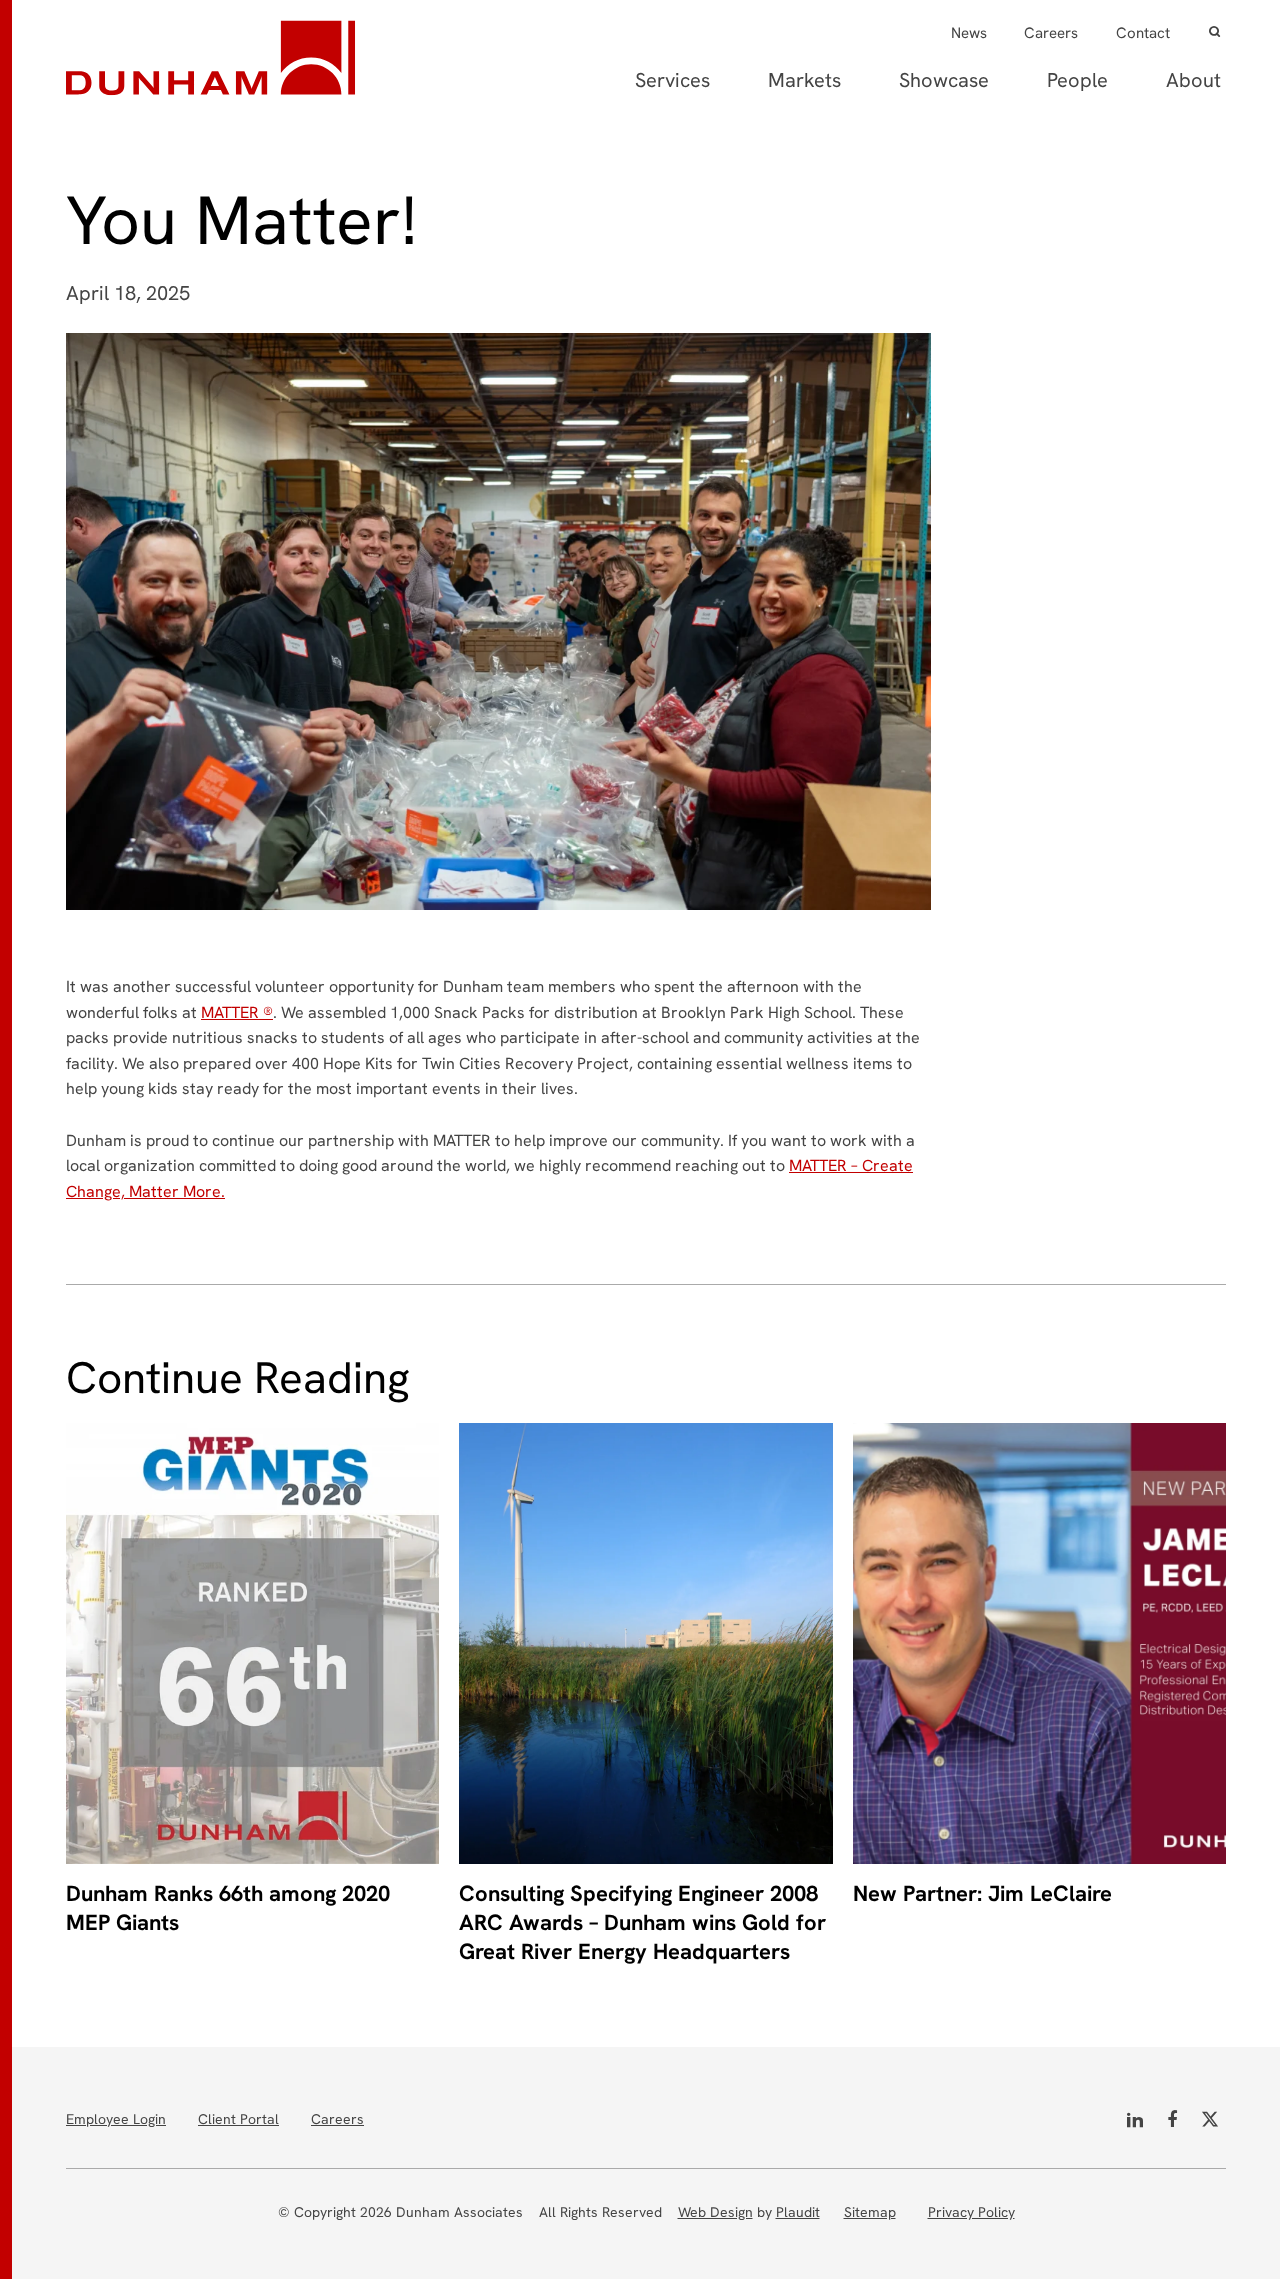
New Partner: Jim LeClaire (982, 1894)
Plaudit (798, 2212)
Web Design (715, 2212)
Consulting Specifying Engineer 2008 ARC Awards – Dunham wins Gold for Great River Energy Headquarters (642, 1922)
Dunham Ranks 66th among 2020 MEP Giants (228, 1908)
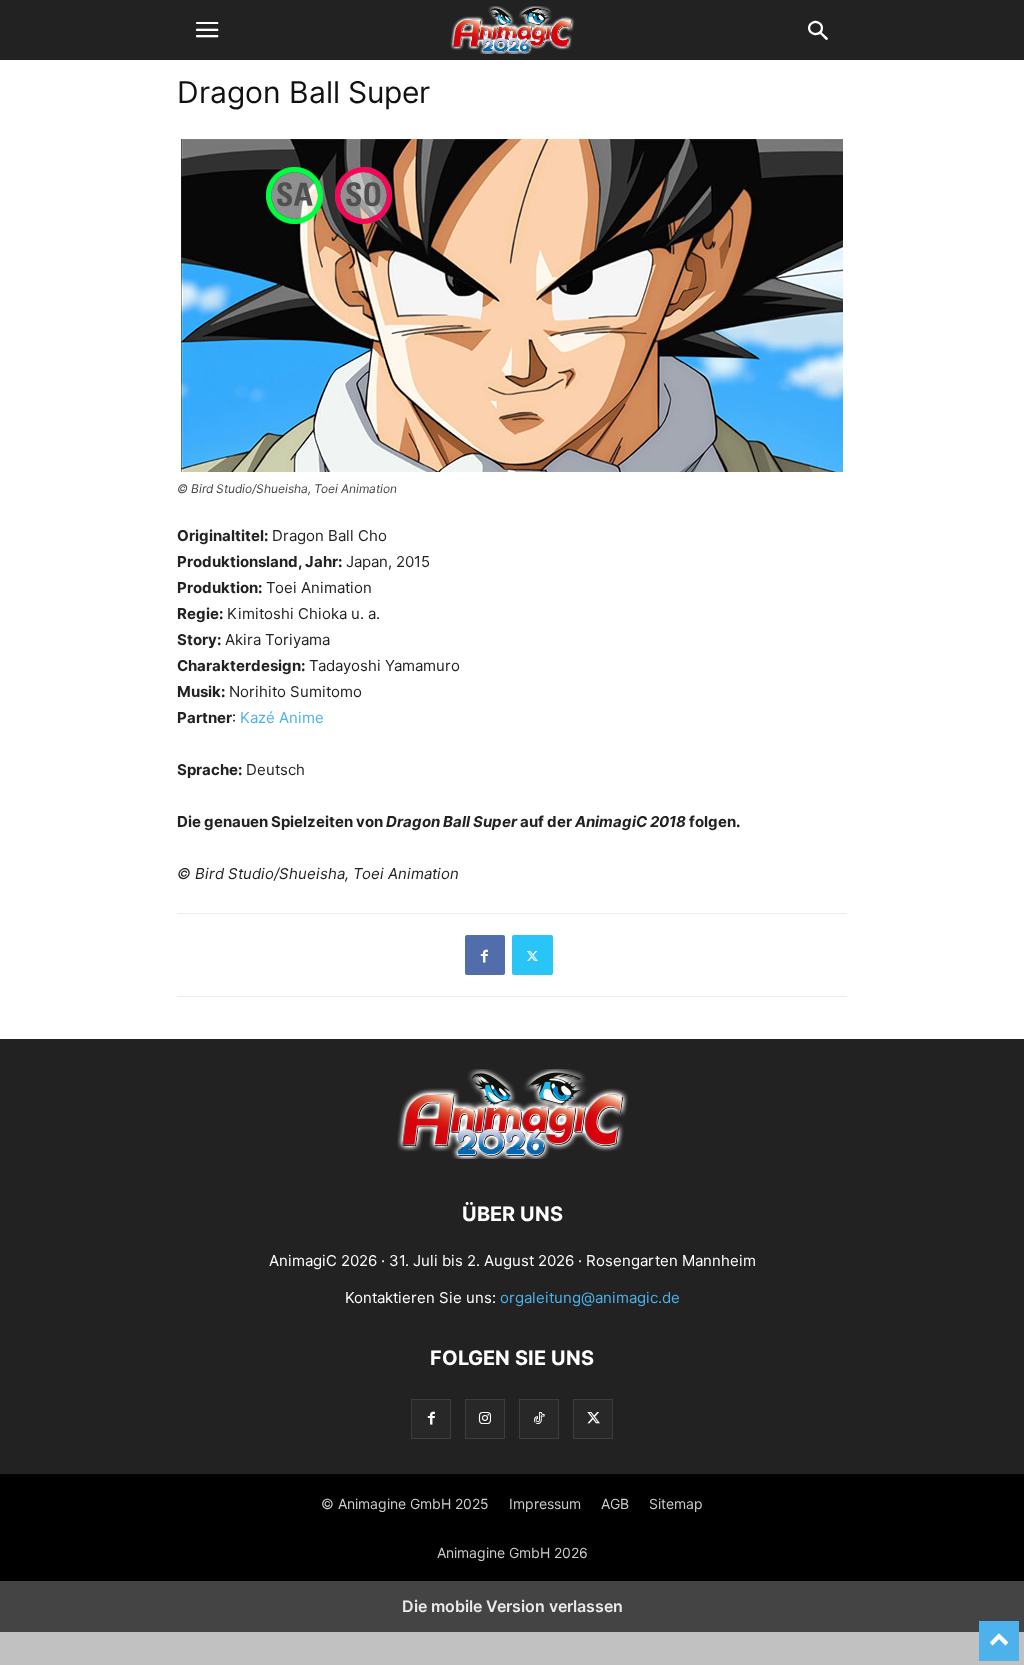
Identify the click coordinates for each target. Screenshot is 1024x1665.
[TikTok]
--
▶ _TASK DETAILS_
The entire listing above, word for word and without pictures, is what should be output.

▶ _SOLVED PROBLEM_
New Partner: Jim LeClaire (982, 1894)
Plaudit (798, 2212)
Web Design (715, 2212)
Consulting Specifying Engineer 2008 ARC Awards – Dunham wins Gold for Great River Energy Headquarters (642, 1922)
Dunham Ranks 66th among 2020 MEP Giants (228, 1908)
Identify the click coordinates for each target. Screenshot is 1024x1665.
[TikTok]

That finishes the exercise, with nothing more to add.